Harden paired up with Chris Paul and they were the shepherds of one of the NBA’s greatest teams to never win a championship. Relationships frayed, Russell Westbrook came in, and a weakness was recognized on the Rockets. Harden wasn’t the arbiter of time, the defense was. They doubled him when he crossed half court, and signed off on playing 3-on-4 defense to avoid Harden’s sensational isolation stylings. It worked. And one of the most dominating on-ball presences decided he wanted to be insulated against that, and requested a trade away from Houston. He ended up in Brooklyn, fought through a significant hamstring injury in the playoffs, then found himself mired in all the controversy of the 21-22 Nets. Kyrie Irving the part time player, Kevin Durant injured - Harden didn’t want ‘Harden-ball’ again. 

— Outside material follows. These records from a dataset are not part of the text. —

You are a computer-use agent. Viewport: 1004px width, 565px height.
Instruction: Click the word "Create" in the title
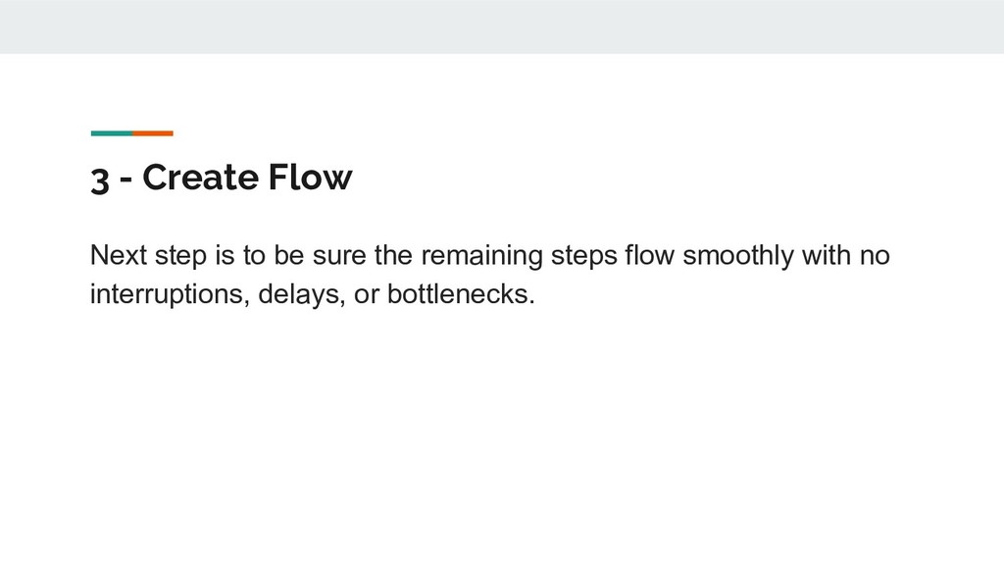[200, 177]
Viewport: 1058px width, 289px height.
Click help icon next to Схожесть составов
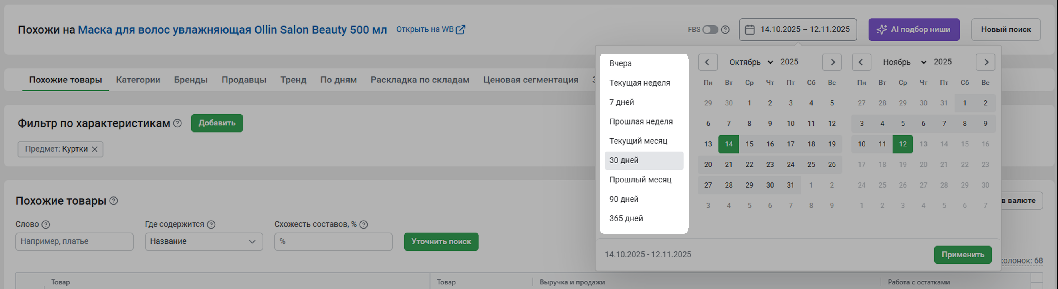[363, 225]
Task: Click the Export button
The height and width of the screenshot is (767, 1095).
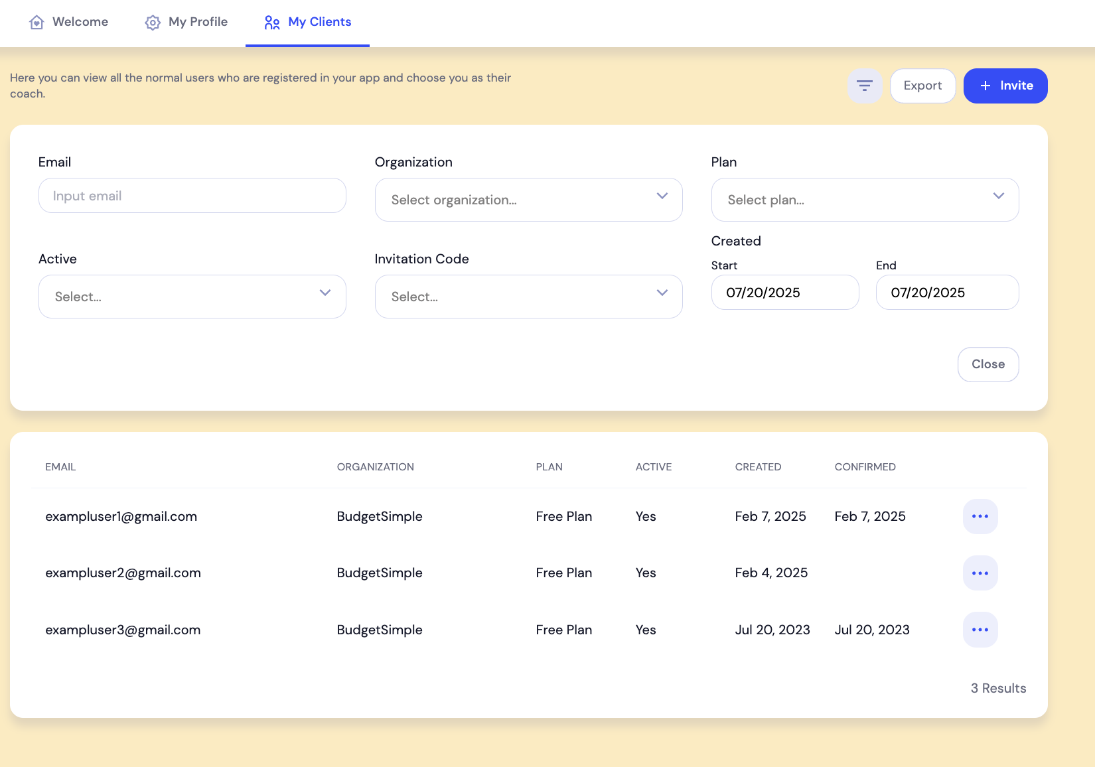Action: (x=922, y=86)
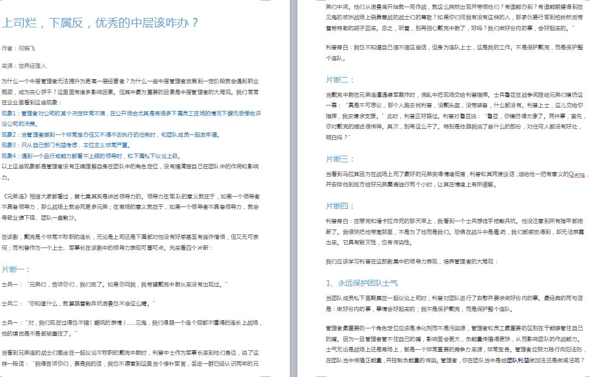Click the heading 片断二：
The image size is (590, 377).
pos(341,80)
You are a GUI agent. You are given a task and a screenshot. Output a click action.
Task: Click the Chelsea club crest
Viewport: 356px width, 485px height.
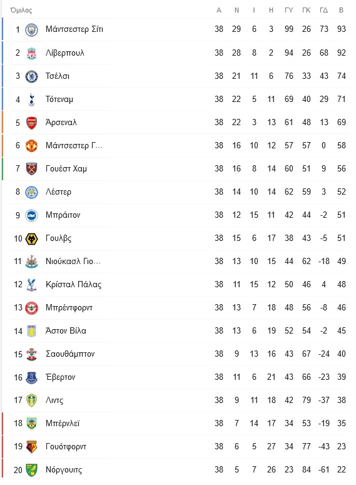[31, 76]
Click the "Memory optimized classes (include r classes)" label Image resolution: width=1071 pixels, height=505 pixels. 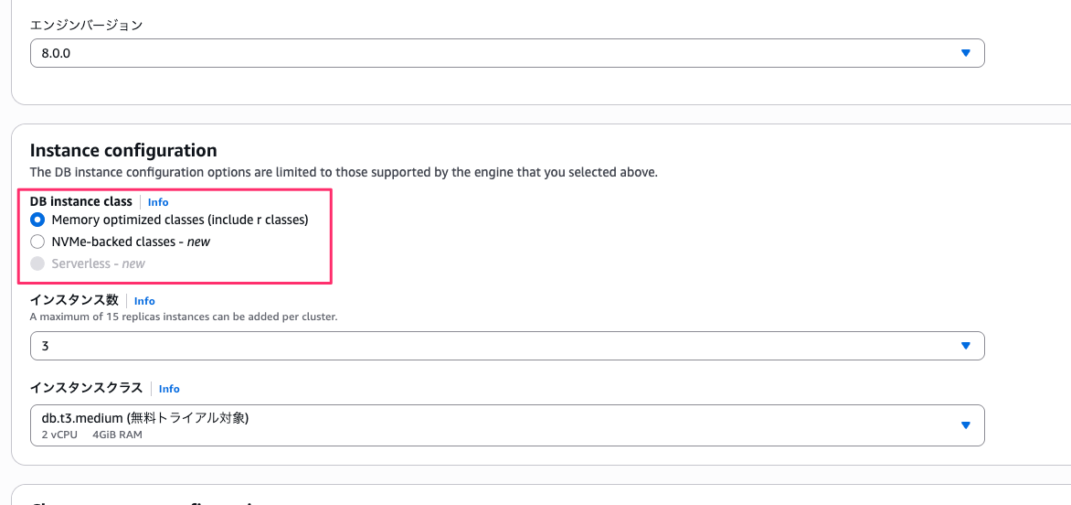click(x=180, y=220)
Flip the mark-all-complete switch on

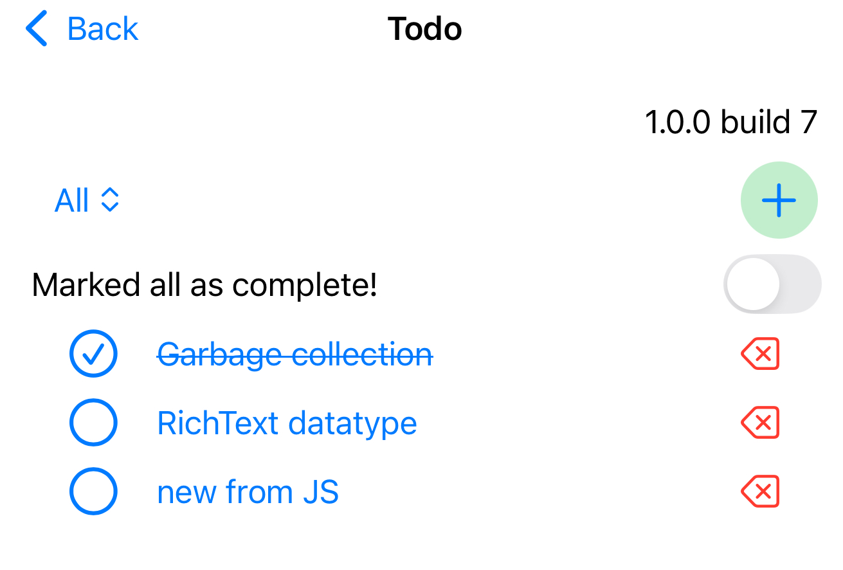pyautogui.click(x=773, y=283)
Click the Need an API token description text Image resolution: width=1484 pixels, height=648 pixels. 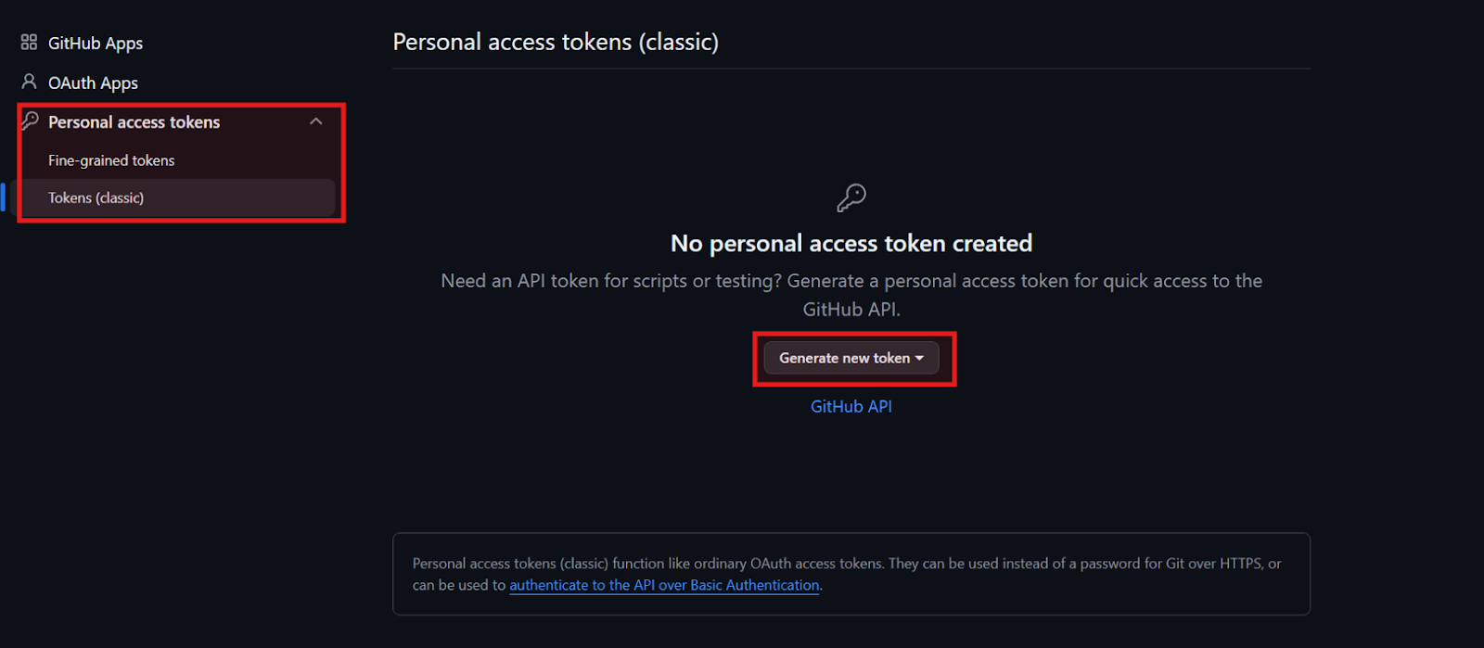coord(851,281)
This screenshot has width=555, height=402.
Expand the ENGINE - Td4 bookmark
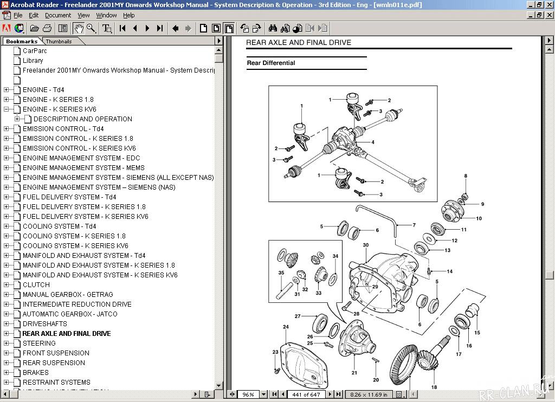point(5,89)
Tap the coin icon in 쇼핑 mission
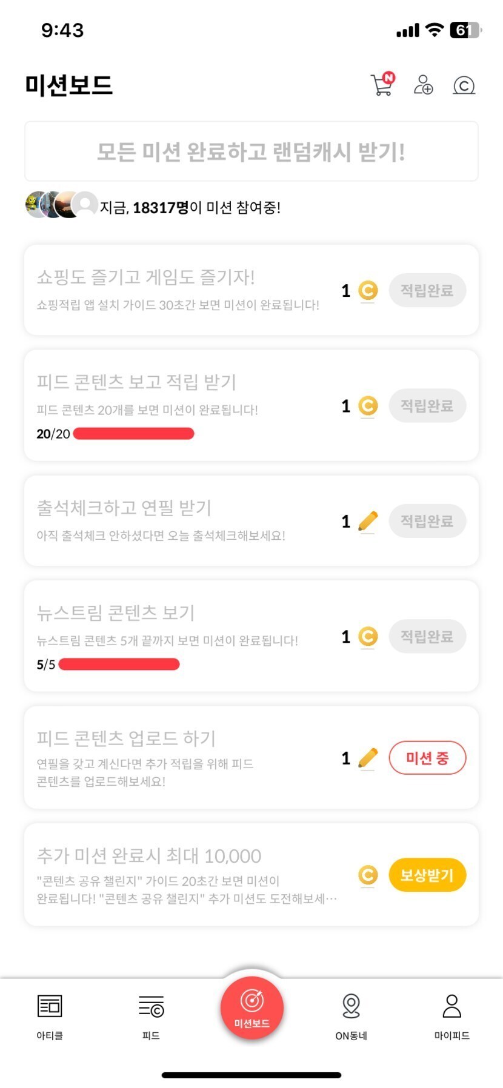 [x=368, y=291]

So, here he is in Philadelphia, the arbiter of time, the author of their offense, and finding success for himself and others, at the right time. Maxey’s 21 second half points to help dispatch of the Nets came largely on second-side action after Harden tilted the defense in his favor. Maxey is rapid in every sense of the word, and giving him the option to attack off of Embiid and Harden’s incredible gravity is a death sentence. He’s had one 3-game stretch of scoring better than when Harden arrived. A scintillating stretch of 88 points on 58 shots. With Harden? 75 on 42. The efficiency is a little mind numbing. 

Embiid’s comments in regards to Harden are no doubt applicable for Maxey as well: “That was probably the most wide open I’ve ever been in my career. I had a lot of easy baskets. I used to have to work for everything.” 

The arbiter of time will continue to find it for himself and others.